*What you should do:* Only the lines from the one containing "This screenshot has height=479, width=986." through the last line of the entries are wanted. Transcribe them exactly.

*Task material:*

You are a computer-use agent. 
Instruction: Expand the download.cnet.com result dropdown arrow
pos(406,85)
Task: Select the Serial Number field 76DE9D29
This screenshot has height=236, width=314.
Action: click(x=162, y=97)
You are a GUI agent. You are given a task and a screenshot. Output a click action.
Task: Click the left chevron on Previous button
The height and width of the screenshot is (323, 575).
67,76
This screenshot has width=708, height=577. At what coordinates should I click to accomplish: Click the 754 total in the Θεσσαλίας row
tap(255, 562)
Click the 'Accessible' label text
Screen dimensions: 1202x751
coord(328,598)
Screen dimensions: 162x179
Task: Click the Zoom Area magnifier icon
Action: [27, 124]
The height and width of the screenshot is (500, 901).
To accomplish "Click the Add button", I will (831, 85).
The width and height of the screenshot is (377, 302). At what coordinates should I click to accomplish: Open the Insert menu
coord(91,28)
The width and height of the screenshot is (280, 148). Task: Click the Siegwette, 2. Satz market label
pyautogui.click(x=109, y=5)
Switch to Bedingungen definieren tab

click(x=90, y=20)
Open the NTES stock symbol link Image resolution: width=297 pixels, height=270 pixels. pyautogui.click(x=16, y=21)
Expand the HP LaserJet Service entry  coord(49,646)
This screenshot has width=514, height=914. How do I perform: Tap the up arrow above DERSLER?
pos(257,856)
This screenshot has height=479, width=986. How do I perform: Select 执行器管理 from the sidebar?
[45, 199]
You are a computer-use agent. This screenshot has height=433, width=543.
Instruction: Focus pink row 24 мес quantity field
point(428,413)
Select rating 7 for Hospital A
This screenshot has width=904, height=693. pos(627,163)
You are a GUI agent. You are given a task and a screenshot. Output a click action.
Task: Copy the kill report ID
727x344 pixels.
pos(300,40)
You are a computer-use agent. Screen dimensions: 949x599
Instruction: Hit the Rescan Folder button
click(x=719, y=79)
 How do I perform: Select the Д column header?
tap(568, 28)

*Solution to this problem:*
This screenshot has height=479, width=986. How do I perform: Select 执行器管理 from the sidebar?
[45, 199]
You are a computer-use agent. This screenshot has height=433, width=543.
Instruction: Focus pink row 24 мес quantity field
point(428,413)
Select rating 7 for Hospital A
This screenshot has width=904, height=693. pos(627,163)
You are a GUI agent. You are given a task and a screenshot. Output a click action.
Task: Copy the kill report ID
727x344 pixels.
pos(300,40)
You are a computer-use agent. Screen dimensions: 949x599
Instruction: Hit the Rescan Folder button
click(x=719, y=79)
 How do I perform: Select the Д column header?
tap(568, 28)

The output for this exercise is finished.